I do a lot of work with content here at Click Rain, and one thing you’ll never hear me say is, “That landing page needs to be a lot longer—try adding another 5,000 words. Seriously, I want to be able to measure this page in feet, if not yards.”
That’s because lengthy “longform” content just doesn’t have a place on the modern website. Best practices (correctly) urge web copywriters to keep content short, sweet, concise, and readable. Less is more. Take a page out of Hemingway’s book (ha!). Etc.
Bottom line: No one wants to read 500 words when they can read 50, especially when it comes to your sales pitch. Just look at the evolution of advertisements:
Or read through this New York Times interview of a sampling of high school seniors:
Or talk to any marketing professional, who will tell you: “Long pages don’t sell.”
Heck, any internet troll will stamp a “tl;dr” in the comments section of any post or article daring to soar above 300 words—short for “too long; didn’t read”.
I became extremely interested the topic of longform content for two reasons. First, I am a huge fan of longform at its longform-iest: I devour novels like the Sarlacc devours bad guys. And I love insanely in-depth articles about random topics because... I don’t know. I enjoy learning. Or perhaps I am insane. (Either way, major love.)
And, on October 10, 2012, Tumblr, that renowned .gif carnival home to over 76 million image-heavy snark-and-angst blogs, began a search for freelance writers who could produce New Yorker-style longform content:
In Tumblr Executive Editor Jessica Bennett’s very own words:
“We look for quality storytelling—the kind of stuff you might find at a national mag (and indeed, our work has been syndicated on WNYC, New York Magazine, The Awl, and elsewhere), but with a new media twist. We’re interested in long form narratives, smart think pieces…”

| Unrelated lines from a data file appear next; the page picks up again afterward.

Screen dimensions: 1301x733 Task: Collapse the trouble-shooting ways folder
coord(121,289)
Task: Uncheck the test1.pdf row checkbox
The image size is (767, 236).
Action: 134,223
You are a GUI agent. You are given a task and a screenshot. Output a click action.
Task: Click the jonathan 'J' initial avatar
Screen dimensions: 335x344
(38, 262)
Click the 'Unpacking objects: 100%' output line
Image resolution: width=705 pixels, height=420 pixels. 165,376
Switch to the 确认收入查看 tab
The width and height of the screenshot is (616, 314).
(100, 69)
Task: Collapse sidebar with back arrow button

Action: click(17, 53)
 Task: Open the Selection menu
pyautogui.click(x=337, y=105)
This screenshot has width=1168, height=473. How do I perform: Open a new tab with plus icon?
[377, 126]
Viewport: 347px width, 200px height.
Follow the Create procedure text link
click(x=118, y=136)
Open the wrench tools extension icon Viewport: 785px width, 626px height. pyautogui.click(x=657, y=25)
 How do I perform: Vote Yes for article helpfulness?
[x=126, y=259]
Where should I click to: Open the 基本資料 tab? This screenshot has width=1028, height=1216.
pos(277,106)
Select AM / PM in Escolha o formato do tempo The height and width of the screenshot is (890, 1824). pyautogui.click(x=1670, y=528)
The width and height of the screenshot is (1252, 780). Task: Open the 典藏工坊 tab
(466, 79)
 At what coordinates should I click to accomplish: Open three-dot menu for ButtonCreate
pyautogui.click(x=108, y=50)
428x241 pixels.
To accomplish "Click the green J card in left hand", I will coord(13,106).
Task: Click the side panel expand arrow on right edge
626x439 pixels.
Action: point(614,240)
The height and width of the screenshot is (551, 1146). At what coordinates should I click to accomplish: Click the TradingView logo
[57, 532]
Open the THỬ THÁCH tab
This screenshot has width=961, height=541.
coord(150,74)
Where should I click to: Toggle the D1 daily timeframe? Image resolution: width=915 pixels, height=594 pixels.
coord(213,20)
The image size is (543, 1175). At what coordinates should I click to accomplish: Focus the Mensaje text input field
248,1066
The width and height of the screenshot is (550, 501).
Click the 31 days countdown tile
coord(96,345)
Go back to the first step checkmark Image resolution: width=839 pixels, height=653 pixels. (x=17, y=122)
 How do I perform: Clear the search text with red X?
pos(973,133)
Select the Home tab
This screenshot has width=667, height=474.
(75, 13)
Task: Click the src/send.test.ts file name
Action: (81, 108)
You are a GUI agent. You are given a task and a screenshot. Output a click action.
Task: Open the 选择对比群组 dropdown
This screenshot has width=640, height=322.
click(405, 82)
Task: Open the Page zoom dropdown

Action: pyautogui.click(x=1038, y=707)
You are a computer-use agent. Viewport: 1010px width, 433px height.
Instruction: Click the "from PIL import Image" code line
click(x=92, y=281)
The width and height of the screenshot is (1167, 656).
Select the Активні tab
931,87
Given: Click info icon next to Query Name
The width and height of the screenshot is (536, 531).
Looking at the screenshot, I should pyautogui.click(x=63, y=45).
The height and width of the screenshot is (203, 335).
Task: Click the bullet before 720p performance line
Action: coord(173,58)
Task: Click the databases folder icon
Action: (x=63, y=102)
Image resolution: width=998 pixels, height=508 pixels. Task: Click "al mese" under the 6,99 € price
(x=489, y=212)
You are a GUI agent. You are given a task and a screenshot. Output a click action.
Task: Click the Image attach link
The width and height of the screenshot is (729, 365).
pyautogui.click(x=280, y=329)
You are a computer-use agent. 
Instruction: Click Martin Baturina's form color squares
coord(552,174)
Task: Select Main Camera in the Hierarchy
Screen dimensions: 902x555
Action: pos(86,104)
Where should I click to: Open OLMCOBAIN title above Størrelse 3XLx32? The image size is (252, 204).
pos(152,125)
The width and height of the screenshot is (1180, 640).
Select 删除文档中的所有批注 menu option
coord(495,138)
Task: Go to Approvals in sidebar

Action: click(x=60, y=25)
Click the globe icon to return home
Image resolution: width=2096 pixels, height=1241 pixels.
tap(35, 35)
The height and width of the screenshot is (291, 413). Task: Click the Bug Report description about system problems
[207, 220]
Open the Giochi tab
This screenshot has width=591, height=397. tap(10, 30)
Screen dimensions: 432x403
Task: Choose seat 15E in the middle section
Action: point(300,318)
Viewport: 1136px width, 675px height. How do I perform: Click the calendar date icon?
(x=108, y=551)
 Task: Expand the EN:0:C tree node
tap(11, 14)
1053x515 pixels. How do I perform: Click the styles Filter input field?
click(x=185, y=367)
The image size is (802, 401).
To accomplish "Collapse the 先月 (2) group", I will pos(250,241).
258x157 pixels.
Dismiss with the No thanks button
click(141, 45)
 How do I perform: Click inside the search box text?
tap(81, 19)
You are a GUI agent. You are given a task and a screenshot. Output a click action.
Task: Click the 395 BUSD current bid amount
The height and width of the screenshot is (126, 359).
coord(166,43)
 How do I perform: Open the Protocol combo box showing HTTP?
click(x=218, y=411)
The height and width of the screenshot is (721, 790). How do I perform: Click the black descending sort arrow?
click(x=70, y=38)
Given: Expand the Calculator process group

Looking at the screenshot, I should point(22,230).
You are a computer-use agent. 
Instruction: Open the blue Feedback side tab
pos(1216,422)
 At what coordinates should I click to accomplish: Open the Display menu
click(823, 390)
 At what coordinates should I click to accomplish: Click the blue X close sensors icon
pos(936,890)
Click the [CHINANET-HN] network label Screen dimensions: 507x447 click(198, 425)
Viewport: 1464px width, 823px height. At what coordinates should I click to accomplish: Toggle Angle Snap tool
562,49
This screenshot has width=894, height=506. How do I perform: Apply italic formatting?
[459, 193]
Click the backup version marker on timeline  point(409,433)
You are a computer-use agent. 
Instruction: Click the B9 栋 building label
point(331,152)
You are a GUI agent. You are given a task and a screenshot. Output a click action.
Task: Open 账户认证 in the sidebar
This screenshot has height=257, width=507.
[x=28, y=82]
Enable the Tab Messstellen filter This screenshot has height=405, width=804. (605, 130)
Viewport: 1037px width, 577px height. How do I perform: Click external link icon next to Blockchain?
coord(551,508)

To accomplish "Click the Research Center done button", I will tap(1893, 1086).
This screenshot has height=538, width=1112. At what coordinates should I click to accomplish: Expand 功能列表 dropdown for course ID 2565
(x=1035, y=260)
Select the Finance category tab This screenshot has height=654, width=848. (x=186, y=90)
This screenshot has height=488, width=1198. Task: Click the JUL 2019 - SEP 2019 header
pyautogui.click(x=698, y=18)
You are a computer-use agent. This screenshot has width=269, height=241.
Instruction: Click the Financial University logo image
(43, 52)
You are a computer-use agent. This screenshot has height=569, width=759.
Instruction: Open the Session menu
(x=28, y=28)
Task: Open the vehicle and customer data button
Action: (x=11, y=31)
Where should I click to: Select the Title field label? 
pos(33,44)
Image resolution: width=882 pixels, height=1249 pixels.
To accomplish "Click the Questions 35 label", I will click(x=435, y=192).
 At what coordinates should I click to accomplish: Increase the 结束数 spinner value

OK. I thought we were lazy. I thought we were the Twitter Generation, the navel-gazing texters who abbreviate three-letter words such as “you” and “and”. I thought blogging had been replaced by social media. I thought—to echo the lament of so many English teachers—that “writing is dead”.
Because it is, in a way. Just not in the way we might think.
Guys, this pudding is full of proof!
Let’s take a look at the use of longform content in four case studies.
1. BuzzFeed’s own longform success. This is what got BuzzFeed interested in a whole new form of clickbait:
2. Amazon.com’s Kindle landing page. I think it’s probably fair to say that you’ve heard of the Amazon Kindle. And I think it’s fair to say that its landing page gets a fair amount of traffic. Oh, and this (highly successful) landing page just happens to be 19 feet long:
4. SEOmoz’s landing page. Conversion Rate Experts tried a similar experiment with web analytics darling SEOmoz, creating a landing page that was six times longer than the original—and saw a 170% increase in sales:
Contrary to common web-sense, these four text-heavy samples seem to show that longform content can be just as relevant and effective as the short, concise content of Best Practice fame.
It goes without saying that an extra-long landing page does not automatically guarantee conversions. As the fine folks at Conversion Rate Experts point out:
Longform content isn’t dead, or even dying. If the above case studies haven’t convinced you, just look at the popularity of the Harry Potter series (especially among the younger generation), which consists of seven door-stopping volumes for a total of 1,084,170 words.
In fact, AdWeek’s Emma Bazilian has said that “we’ve found ourselves in a golden age of longform journalism,” noting that:
- People are sharing more and more things socially, especially “highbrow” items that reflect “well” on them, such as longform New Yorker articles;
- Tablets, smartphones, and other techie gadgets now let you save online content for offline reading;
- Longform content simply has a longer shelf life.
Paraphrased from AdWeek.
“We've definitely seen an upswing in longer-form ads," said Matt Miller, president and CEO, AICP. "While advertisers are looking for efficiencies in short-format/multiple platforms, they are also looking for new ways to engage consumers. ... One way to do that is through short films and fun pieces that create awareness of the brand, and reward consumers.”
So what makes for a good longform landing page?
- Well-written, high-quality content
- Good formatting, including professionally taken photographs; interesting, informative graphics; short segments of text, broken up into easily digestible chunks; bullet points; and natural, scroll-friendly flow
- Calls to action reinforced throughout
- The right audience
You can see all of these principles at work on the Crazy Egg landing page.
Finally: If you’re interested in trying out longform content on your own website, I cannot stress enough the importance of extensive A/B testing. Test different page lengths to determine what is best for your audience, and what in turn will bring you the most conversions.
Just don’t dismiss longform content out-of-hand.
Note: I originally addressed this topic at the Sioux Falls Content Strategy Meetup on October 17, 2012. Thanks to Corey Vilhauer for organizing this event and to Blend for hosting it, and of course to everyone kind enough to attend.